With my coaching clients, I dole out a lot of strategy and advice. But the most valuable service I provide is a lifeline to a world where a healthy relationship can be a comfort. Unfortunately for the state of affairs on marriage in this country, loneliness is not confined to singles. But it is much harder to dig yourself out of the loneliness hole when you are single. I think of Uma Thurman in Kill Bill, banging and clawing her way out of the coffin that she was nailed into and buried 6 feet under. Almost impossible but she did it. Such is the work here. But it’s so worth it.
So how do you go from the isolation of living alone in a Facebook-induced haze of faux connection? Not that I am knocking Facebook. Geez, my wholeMatchmaker Café business is based on Facebook. But there’s a reason that all of this social networking makes us feel more lonely. We use it as an end in itself instead of a means to an end.
If you want to use Facebook for dating (which everybody does), take specific action. Connect with 10 old friends, message someone to ask them to set you up, or message me to stalk someone for you! (Yes, I do this and it’s very discreet – I’ll explain if you write me).

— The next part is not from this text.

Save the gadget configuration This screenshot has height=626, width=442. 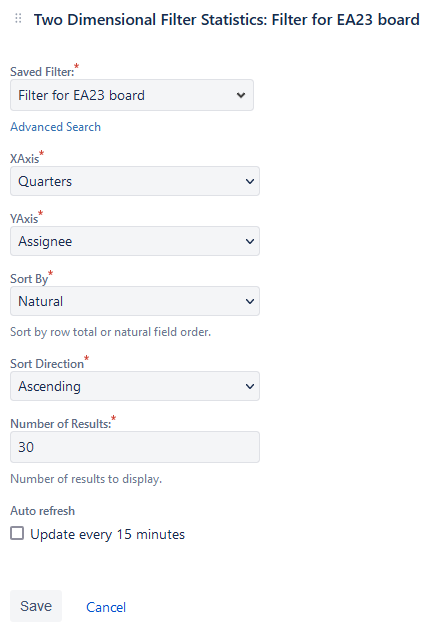click(36, 606)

Don’t resort to emotional eating and watching the Real Housewives – that only makes it worse. Eat and drink from the cup of life – it’s scary but it’s the only way.
Don’t just comment and Like and tweet in virtual reality. Get yourself into real reality. Get out of the house. Walk into Whole Foods and ask a random guy about what he’s eating at the salad bar. Pat a dog that’s not yours (let him sniff you first). Smile at a stranger for 3 FULL seconds (then look away and pretend that wasn’t you).

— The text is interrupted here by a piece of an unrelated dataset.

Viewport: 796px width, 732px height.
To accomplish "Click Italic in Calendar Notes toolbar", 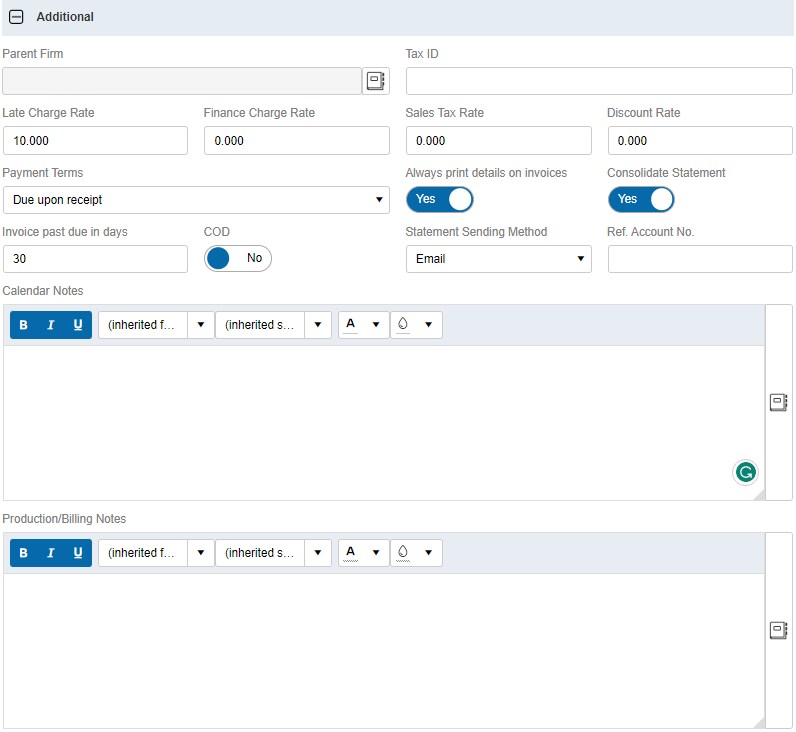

I developed my Cablight theory one day when I realized that if a cab driver’s light were broken, he’d be driving around all day wondering why there were no fares out there. No one would flag him down. If you’re feeling that lonely, something is broken. Put your cablight on and be willing to try. Rejection does hurt but not nearly as much as chronic loneliness. I promise- I’ve had a lot of both.
Wow- this is heavy today. I need a slice of Bella at Two Boots!! Just kidding- sort of?